● **Written request**: Convert each non-blank line of the listing below into a row of a Markdown table. Use the column "No." for the row number and "Entry" for the line.

-- -- --

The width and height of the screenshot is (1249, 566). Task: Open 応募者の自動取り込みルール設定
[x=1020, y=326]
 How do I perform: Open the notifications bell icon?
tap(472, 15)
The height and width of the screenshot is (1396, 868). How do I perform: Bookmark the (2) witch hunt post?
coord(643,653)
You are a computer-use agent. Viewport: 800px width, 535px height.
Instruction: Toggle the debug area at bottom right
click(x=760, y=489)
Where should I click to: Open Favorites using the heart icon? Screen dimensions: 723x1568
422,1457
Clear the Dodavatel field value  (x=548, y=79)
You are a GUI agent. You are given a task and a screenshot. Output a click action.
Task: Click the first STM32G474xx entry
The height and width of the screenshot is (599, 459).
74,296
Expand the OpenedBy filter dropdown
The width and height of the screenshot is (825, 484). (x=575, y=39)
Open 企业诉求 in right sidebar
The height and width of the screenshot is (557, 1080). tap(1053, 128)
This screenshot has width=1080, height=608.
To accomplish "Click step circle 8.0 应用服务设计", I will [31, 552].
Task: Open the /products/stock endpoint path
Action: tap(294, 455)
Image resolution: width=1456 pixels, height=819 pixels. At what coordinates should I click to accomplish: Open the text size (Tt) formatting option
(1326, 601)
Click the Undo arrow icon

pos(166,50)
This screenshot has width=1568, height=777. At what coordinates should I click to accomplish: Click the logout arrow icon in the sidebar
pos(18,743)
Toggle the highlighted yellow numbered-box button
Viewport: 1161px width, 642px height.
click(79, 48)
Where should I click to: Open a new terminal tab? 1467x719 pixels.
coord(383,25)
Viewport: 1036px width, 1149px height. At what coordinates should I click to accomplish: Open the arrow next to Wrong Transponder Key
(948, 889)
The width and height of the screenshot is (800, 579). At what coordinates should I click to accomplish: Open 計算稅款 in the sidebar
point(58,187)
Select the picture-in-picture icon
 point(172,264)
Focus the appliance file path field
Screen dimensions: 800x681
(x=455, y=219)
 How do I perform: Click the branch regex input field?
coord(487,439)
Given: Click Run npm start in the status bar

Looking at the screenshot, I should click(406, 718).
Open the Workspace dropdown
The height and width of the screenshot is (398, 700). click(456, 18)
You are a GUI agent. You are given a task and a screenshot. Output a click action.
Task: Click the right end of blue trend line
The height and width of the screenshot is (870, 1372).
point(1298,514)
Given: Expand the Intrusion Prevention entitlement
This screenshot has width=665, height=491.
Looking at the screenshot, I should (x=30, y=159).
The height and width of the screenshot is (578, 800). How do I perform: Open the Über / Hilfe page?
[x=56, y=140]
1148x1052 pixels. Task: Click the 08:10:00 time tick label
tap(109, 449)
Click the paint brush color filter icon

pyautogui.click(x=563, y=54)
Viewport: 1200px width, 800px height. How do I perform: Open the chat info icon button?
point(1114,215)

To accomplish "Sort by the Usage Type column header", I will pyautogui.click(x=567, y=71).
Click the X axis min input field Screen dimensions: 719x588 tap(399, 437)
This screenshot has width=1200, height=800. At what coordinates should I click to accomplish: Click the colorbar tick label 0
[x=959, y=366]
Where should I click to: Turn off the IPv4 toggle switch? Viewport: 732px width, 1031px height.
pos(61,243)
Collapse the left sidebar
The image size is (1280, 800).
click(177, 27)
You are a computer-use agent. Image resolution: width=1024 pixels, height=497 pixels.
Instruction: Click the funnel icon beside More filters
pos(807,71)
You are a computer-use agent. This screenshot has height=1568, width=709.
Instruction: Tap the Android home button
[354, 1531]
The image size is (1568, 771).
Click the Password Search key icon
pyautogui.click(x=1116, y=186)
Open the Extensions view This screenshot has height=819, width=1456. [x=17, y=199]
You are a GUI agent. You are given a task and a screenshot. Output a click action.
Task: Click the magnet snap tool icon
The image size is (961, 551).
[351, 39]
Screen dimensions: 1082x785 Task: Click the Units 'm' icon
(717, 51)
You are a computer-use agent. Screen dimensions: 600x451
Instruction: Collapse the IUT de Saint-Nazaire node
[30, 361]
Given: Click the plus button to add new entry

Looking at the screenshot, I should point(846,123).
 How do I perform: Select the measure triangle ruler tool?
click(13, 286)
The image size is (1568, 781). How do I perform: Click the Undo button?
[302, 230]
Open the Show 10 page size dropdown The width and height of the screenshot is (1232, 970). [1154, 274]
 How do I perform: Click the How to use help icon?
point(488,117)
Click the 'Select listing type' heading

-- -- --

● **Answer to this exercise**:
| No. | Entry |
|---|---|
| 1 | The width and height of the screenshot is (1249, 566). Task: Open 応募者の自動取り込みルール設定 |
| 2 | [x=1020, y=326] |
| 3 |  How do I perform: Open the notifications bell icon? |
| 4 | tap(472, 15) |
| 5 | The height and width of the screenshot is (1396, 868). How do I perform: Bookmark the (2) witch hunt post? |
| 6 | coord(643,653) |
| 7 | You are a computer-use agent. Viewport: 800px width, 535px height. |
| 8 | Instruction: Toggle the debug area at bottom right |
| 9 | click(x=760, y=489) |
| 10 | Where should I click to: Open Favorites using the heart icon? Screen dimensions: 723x1568 |
| 11 | 422,1457 |
| 12 | Clear the Dodavatel field value  (x=548, y=79) |
| 13 | You are a GUI agent. You are given a task and a screenshot. Output a click action. |
| 14 | Task: Click the first STM32G474xx entry |
| 15 | The height and width of the screenshot is (599, 459). |
| 16 | 74,296 |
| 17 | Expand the OpenedBy filter dropdown |
| 18 | The width and height of the screenshot is (825, 484). (x=575, y=39) |
| 19 | Open 企业诉求 in right sidebar |
| 20 | The height and width of the screenshot is (557, 1080). tap(1053, 128) |
| 21 | This screenshot has width=1080, height=608. |
| 22 | To accomplish "Click step circle 8.0 应用服务设计", I will [31, 552]. |
| 23 | Task: Open the /products/stock endpoint path |
| 24 | Action: tap(294, 455) |
| 25 | Image resolution: width=1456 pixels, height=819 pixels. At what coordinates should I click to accomplish: Open the text size (Tt) formatting option |
| 26 | (1326, 601) |
| 27 | Click the Undo arrow icon |
| 28 | pos(166,50) |
| 29 | This screenshot has width=1568, height=777. At what coordinates should I click to accomplish: Click the logout arrow icon in the sidebar |
| 30 | pos(18,743) |
| 31 | Toggle the highlighted yellow numbered-box button |
| 32 | Viewport: 1161px width, 642px height. |
| 33 | click(79, 48) |
| 34 | Where should I click to: Open a new terminal tab? 1467x719 pixels. |
| 35 | coord(383,25) |
| 36 | Viewport: 1036px width, 1149px height. At what coordinates should I click to accomplish: Open the arrow next to Wrong Transponder Key |
| 37 | (948, 889) |
| 38 | The width and height of the screenshot is (800, 579). At what coordinates should I click to accomplish: Open 計算稅款 in the sidebar |
| 39 | point(58,187) |
| 40 | Select the picture-in-picture icon |
| 41 |  point(172,264) |
| 42 | Focus the appliance file path field |
| 43 | Screen dimensions: 800x681 |
| 44 | (x=455, y=219) |
| 45 |  How do I perform: Click the branch regex input field? |
| 46 | coord(487,439) |
| 47 | Given: Click Run npm start in the status bar |
| 48 | Looking at the screenshot, I should click(406, 718). |
| 49 | Open the Workspace dropdown |
| 50 | The height and width of the screenshot is (398, 700). click(456, 18) |
| 51 | You are a GUI agent. You are given a task and a screenshot. Output a click action. |
| 52 | Task: Click the right end of blue trend line |
| 53 | The height and width of the screenshot is (870, 1372). |
| 54 | point(1298,514) |
| 55 | Given: Expand the Intrusion Prevention entitlement |
| 56 | This screenshot has width=665, height=491. |
| 57 | Looking at the screenshot, I should (x=30, y=159). |
| 58 | The height and width of the screenshot is (578, 800). How do I perform: Open the Über / Hilfe page? |
| 59 | [x=56, y=140] |
| 60 | 1148x1052 pixels. Task: Click the 08:10:00 time tick label |
| 61 | tap(109, 449) |
| 62 | Click the paint brush color filter icon |
| 63 | pyautogui.click(x=563, y=54) |
| 64 | Viewport: 1200px width, 800px height. How do I perform: Open the chat info icon button? |
| 65 | point(1114,215) |
| 66 | To accomplish "Sort by the Usage Type column header", I will pyautogui.click(x=567, y=71). |
| 67 | Click the X axis min input field Screen dimensions: 719x588 tap(399, 437) |
| 68 | This screenshot has width=1200, height=800. At what coordinates should I click to accomplish: Click the colorbar tick label 0 |
| 69 | [x=959, y=366] |
| 70 | Where should I click to: Turn off the IPv4 toggle switch? Viewport: 732px width, 1031px height. |
| 71 | pos(61,243) |
| 72 | Collapse the left sidebar |
| 73 | The image size is (1280, 800). |
| 74 | click(177, 27) |
| 75 | You are a computer-use agent. Image resolution: width=1024 pixels, height=497 pixels. |
| 76 | Instruction: Click the funnel icon beside More filters |
| 77 | pos(807,71) |
| 78 | You are a computer-use agent. This screenshot has height=1568, width=709. |
| 79 | Instruction: Tap the Android home button |
| 80 | [354, 1531] |
| 81 | The image size is (1568, 771). |
| 82 | Click the Password Search key icon |
| 83 | pyautogui.click(x=1116, y=186) |
| 84 | Open the Extensions view This screenshot has height=819, width=1456. [x=17, y=199] |
| 85 | You are a GUI agent. You are given a task and a screenshot. Output a click action. |
| 86 | Task: Click the magnet snap tool icon |
| 87 | The image size is (961, 551). |
| 88 | [351, 39] |
| 89 | Screen dimensions: 1082x785 Task: Click the Units 'm' icon |
| 90 | (717, 51) |
| 91 | You are a computer-use agent. Screen dimensions: 600x451 |
| 92 | Instruction: Collapse the IUT de Saint-Nazaire node |
| 93 | [30, 361] |
| 94 | Given: Click the plus button to add new entry |
| 95 | Looking at the screenshot, I should point(846,123). |
| 96 |  How do I perform: Select the measure triangle ruler tool? |
| 97 | click(13, 286) |
| 98 | The image size is (1568, 781). How do I perform: Click the Undo button? |
| 99 | [302, 230] |
| 100 | Open the Show 10 page size dropdown The width and height of the screenshot is (1232, 970). [1154, 274] |
| 101 |  How do I perform: Click the How to use help icon? |
| 102 | point(488,117) |
| 103 | Click the 'Select listing type' heading |